| AUFGABE |
Gib die Zeilen von der Zeile mit „リンク (422, 984)“ bis zur letzten Zeile unverändert aus, beide Grenzen eingeschlossen.

| MATERIAL ZUR ÜBUNG |
<<<<
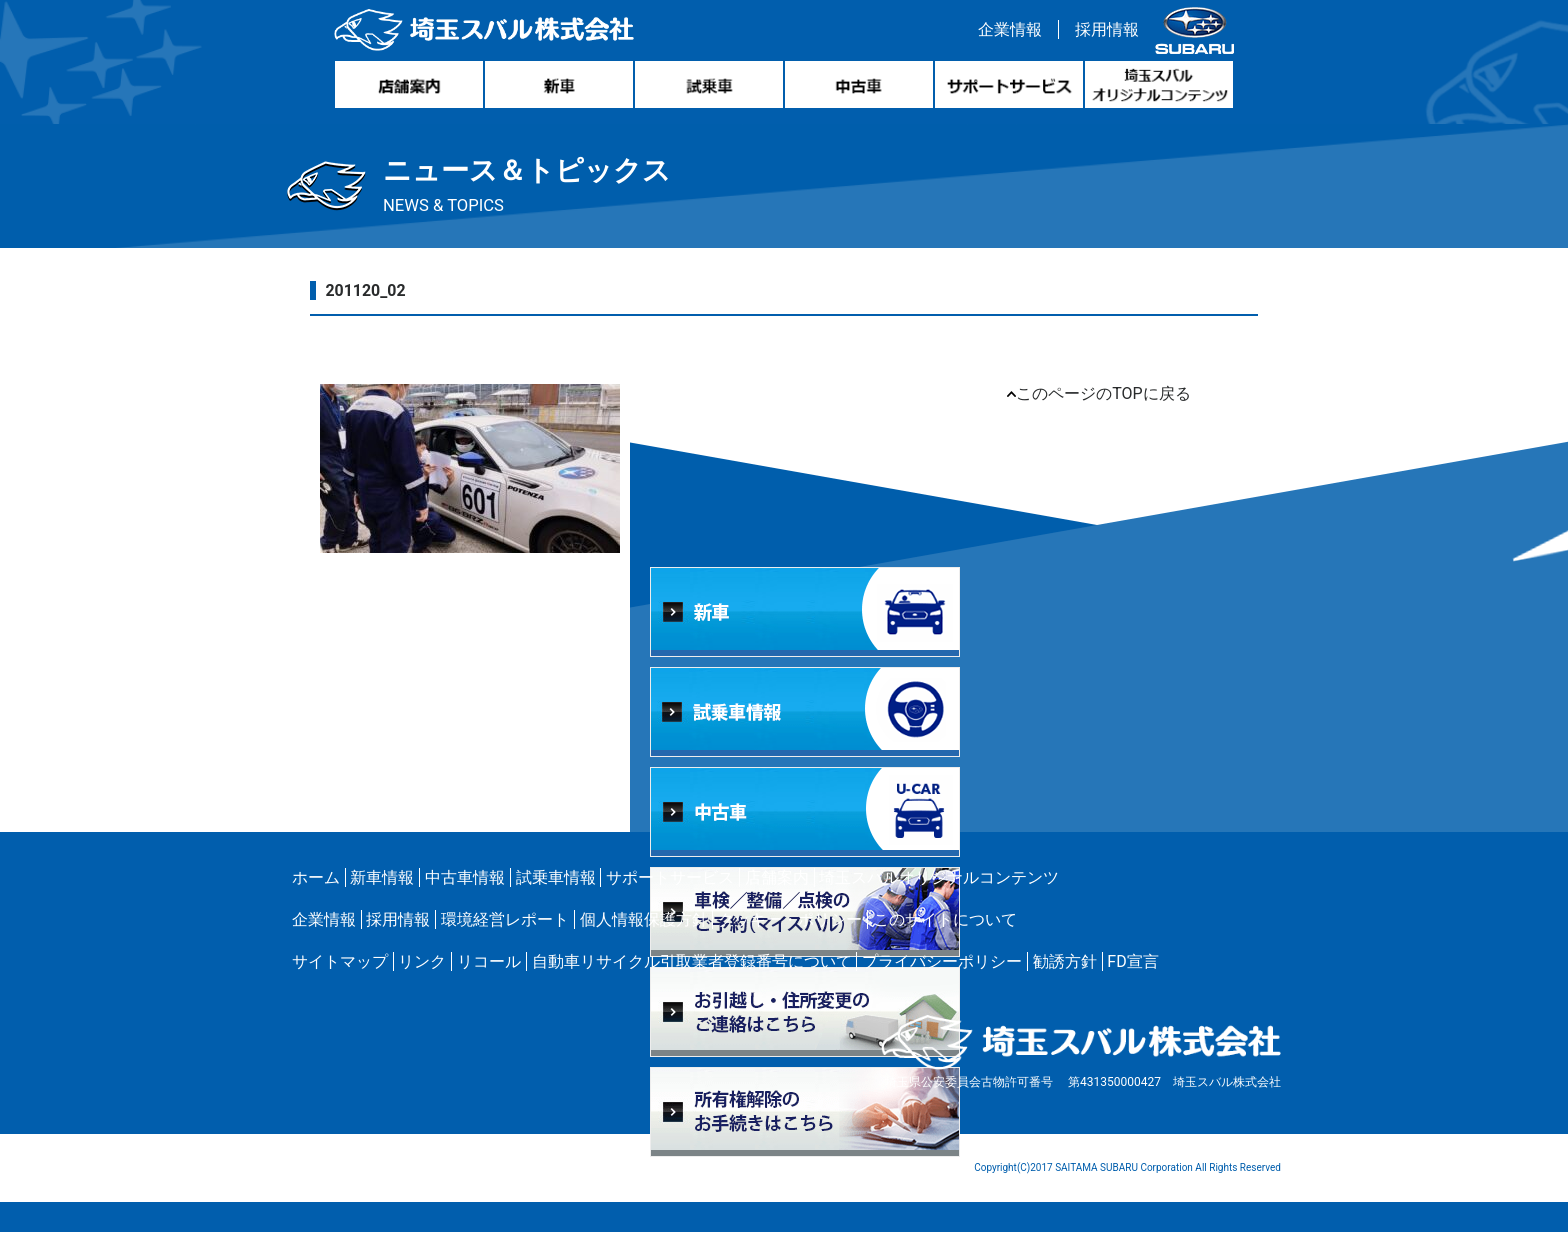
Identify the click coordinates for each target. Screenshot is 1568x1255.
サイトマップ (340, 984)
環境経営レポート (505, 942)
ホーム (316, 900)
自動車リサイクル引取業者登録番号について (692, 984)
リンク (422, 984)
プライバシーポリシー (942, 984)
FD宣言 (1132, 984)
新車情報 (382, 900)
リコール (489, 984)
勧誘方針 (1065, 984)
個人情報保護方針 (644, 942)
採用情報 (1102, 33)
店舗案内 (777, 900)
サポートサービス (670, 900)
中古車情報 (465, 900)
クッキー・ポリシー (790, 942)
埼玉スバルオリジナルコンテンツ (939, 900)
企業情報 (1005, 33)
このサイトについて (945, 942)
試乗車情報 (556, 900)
>>>>
| LÖSUNG FOLGT |
リンク (422, 984)
プライバシーポリシー (942, 984)
FD宣言 (1132, 984)
新車情報 (382, 900)
リコール (489, 984)
勧誘方針 (1065, 984)
個人情報保護方針 (644, 942)
採用情報 (1102, 33)
店舗案内 (777, 900)
サポートサービス (670, 900)
中古車情報 (465, 900)
クッキー・ポリシー (790, 942)
埼玉スバルオリジナルコンテンツ (939, 900)
企業情報 (1005, 33)
このサイトについて (945, 942)
試乗車情報 (556, 900)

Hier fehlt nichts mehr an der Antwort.